Thirdly there are experiences which the Bible says some believers have had in the past - so they certainly can happen, and some people today may have them, but no-one is to expect them as part of the normal Christian life. For example: Moses addressed from a burning bush (Exodus 3:1f), Balaam addressed by a donkey (Numbers 22:28f), Joseph warned in a vision (Matthew 1:20), etc.
Actually, when we look at life properly through the eyes of faith, we ought to say, 'We're experiencing God all the time.' He is sovereign over everything - nature and history - after all as Colossians 1:15-17 tells us. So, as I look at the created world as a believer, I experience something of God's divine nature and eternal power. Again, the very fact that I'm alive and well today is an experience of God's goodness. Lamentations 3:22 says:
Because of the LORD's great love we are not consumed, for his compassions never fail.

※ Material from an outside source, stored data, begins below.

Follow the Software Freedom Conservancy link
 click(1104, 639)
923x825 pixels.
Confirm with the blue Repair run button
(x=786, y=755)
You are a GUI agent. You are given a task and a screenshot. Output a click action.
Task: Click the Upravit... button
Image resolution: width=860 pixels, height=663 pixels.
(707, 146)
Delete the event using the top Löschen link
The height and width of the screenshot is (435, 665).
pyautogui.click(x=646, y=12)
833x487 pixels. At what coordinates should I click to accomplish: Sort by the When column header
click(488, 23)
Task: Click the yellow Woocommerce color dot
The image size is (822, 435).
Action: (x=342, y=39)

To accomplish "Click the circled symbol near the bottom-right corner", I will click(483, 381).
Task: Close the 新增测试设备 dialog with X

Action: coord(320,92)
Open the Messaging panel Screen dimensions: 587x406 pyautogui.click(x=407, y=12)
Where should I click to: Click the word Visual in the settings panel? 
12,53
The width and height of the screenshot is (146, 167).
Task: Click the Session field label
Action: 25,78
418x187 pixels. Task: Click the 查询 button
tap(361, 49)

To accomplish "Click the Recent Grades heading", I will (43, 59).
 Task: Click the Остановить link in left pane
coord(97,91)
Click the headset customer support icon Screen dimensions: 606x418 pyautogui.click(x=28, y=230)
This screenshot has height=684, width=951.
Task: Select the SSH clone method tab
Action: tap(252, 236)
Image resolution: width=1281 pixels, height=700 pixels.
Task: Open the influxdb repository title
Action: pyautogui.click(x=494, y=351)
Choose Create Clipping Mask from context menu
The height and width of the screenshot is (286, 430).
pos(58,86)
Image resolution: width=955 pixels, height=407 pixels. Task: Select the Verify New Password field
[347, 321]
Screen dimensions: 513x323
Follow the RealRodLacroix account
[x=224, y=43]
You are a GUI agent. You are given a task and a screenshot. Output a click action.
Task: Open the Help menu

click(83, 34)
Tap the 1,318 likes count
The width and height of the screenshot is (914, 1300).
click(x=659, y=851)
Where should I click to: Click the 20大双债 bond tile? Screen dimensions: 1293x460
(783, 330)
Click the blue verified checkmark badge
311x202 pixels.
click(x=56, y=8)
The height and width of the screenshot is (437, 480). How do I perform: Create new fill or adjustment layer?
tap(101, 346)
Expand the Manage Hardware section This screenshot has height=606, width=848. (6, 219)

Its only unbelief that takes all that for granted. So thirdly & briefly
3. DO NOT LOSE CONNECTION WITH THE HEAD (CHRIST) v19
Don't get taken in by those who have lost connection with the Head (v19) and lose connection with the Head yourselves. Don't let anyone(v8) take you captive through hollow and deceptive philosophy, which depends on human tradition and the basic principles of this world rather than on Christ. He is sufficient and supreme. Instead, as we learnt back in v6&7, just as you received Christ Jesus as Lord, continue to live in him, rooted and built up in him, strengthened in the faith as you were taught and overflowing with thankfulness. Do you want to grow in Christ? Do we want to grow as a church? Well stay connected to Christ the Head, because from him (v19) the whole body, supported and held together by its ligaments and sinews, grows as God causes it to grow.